Les chiens de Pripyat, tome 1: Saint-Christophe, Aurélien Ducoudray (scénario), Christophe Alliel (dessin). Editions Grand Angle / Bamboo. 56 pages, 13,90 euros.

Plus de trente ans déjà. La centrale de Tchernobyl explose, contaminant tout dans un rayon de 200 km dans ce coin d’Ukraine. Une fois la zone évacuée, dont la ville modèle de Pripyat, à 3 km de la centrale, des chasseurs sont embauchés pour aller abattre les animaux touchés par les radiations, afin qu’ils ne puissent contaminer d’autres secteurs. Pour 30 roubles la tête, Nicolaï, un solide fermier, embarque dans cette aventure son fils de 16 ans, Kolia, ainsi que ses amis Sputnik (adepte de la vodka et du hard rock), Pravda (ex-spetsnaz, vétéran d’Afghanistan) et Petit Père (quasi sosie de Staline, en nettement plus calme et pacifique).

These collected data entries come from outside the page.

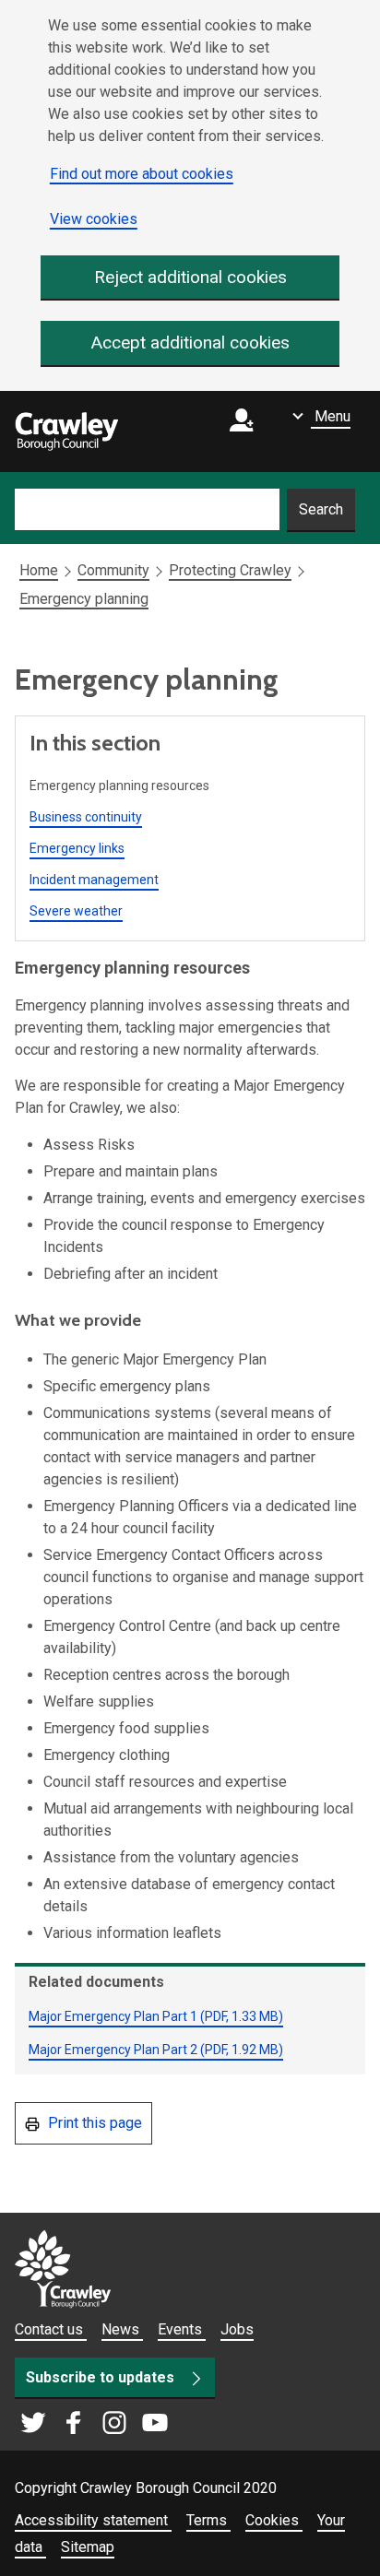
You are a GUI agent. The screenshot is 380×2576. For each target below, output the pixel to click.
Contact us (51, 2329)
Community (113, 570)
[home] (66, 431)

Dans la ville fantôme, ils auront à affronter d’autres bandes de chasseurs, mais Kolia croisera également de mystérieux personnages en combinaisons anti-radiation, qui s’enfuient à leur arrivée. L’innocent adolescent va alors découvrir d’autres âmes perdues dans ce décor post-apocalyptique…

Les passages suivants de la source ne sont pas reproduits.